Your eats look great, and it sounds like you had an awesome time!
It’s funny to hear you say how much time flies and how you wish you could slow it down. It’s funny because I thought only we OLD folks said that. Hah. You are too young to be feeling the passing of the years so quickly. But then again, maybe it’s part and parcel of the society we live in now. We’re so connected 24-7 that I think a lot of times our attention is on all the little things in our lives. We forget to take the time to step back to look at the bigger picture. And when we finally, do, boy, are we surprised at the big changes that have occurred. Here’s to all of us looking at life more with not only through a close-up lens, but a wide-angle one, too.
i have a big brother, and our relationship has definitely improved from the days when we used to live under the same roof (he used to torture me)
aawww awesome pics. You,Joanna and your brother all look fabulous. My sister is married and living across the country but Im still super close to her and we talk all the time.
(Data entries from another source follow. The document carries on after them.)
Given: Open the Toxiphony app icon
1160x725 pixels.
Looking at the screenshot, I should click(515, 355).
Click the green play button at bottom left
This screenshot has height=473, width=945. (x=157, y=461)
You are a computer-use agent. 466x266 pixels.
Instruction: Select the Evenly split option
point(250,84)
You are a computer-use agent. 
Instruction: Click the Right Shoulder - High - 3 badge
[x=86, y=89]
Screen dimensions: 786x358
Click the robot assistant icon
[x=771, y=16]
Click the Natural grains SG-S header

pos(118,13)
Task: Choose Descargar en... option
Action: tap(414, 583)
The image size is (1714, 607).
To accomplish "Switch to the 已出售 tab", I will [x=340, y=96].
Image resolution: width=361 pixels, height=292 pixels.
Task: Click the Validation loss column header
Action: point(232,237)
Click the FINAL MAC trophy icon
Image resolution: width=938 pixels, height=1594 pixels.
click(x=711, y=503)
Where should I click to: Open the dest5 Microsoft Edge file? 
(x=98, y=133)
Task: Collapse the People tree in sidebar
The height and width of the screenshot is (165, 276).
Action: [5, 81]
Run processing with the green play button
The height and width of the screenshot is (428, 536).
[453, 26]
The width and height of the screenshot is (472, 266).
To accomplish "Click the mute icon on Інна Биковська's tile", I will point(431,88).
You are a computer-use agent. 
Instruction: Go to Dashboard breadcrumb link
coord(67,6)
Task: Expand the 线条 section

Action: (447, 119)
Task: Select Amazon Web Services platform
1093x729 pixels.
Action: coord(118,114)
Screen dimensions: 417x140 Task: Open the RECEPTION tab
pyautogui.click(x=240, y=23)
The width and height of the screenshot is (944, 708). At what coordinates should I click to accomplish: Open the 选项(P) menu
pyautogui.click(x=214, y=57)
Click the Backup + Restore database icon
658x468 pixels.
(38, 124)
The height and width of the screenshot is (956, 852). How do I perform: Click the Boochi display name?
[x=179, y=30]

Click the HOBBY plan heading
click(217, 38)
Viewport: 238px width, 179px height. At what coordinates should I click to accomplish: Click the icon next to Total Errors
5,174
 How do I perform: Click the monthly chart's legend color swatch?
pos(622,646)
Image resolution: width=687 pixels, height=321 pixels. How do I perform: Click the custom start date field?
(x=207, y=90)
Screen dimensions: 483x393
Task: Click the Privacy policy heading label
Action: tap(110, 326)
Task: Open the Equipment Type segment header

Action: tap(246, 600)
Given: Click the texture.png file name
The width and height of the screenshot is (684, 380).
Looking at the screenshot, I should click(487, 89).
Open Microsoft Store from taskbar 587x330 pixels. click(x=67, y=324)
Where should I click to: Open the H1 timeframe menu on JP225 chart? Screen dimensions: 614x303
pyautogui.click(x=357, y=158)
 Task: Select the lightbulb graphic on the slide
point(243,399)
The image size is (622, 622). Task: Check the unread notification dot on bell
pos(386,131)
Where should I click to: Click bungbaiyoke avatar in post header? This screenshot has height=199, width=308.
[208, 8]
Its even more fun now cause we are less like sisters but more like really close friends. I love our relationship. Im sure you and your brother will remain close no matter what=) Take care!
What a great story and tribute to your brother. Loved it! I also remember and really enjoyed 4 Sisters when I lived in Arlington – it was at the old location then and this place looks much fancier!
I understand ‘unni’ all too well. We Nigerians have the same thing, even when the elder is only so by hours, it is exercised to the limit! I don’t live close to my siblings but we’re still close…somehow. Most of us see each other often and speak even more so!
What a fantastic blog. Your photographs are so real, I could eat from the screen.
This is such a pretty post! Love the relationship you have with your little bro. I have an older brother.. and we’re quite close, and its funny he’s moved home recently in my last weeks at home, but he also has a girlfriend now, so its just a tad bit different, but I still love him the same.
OMG, love these Vietnamese restaurant eats!
if you drink too much beer and you sit to much on a couch, you’ll develop the dreaded Pot Belly’;,
pot belly is sometimes very annoying, it make you looks quite fan-’;
Beautiful story. I’m the eldest and have a younger sister and much younger brother. I live in Sydney, while my sister and brother live in Perth and Kuala Lumpur respectively with their families. We might only see each other once a year or during family reunions and I guess distance sometimes makes it more difficult to develop a closer relationship although social media and technology has made communication so much easier. Our world is a lot smaller when we can send pics, exchange banter and chat in an instant.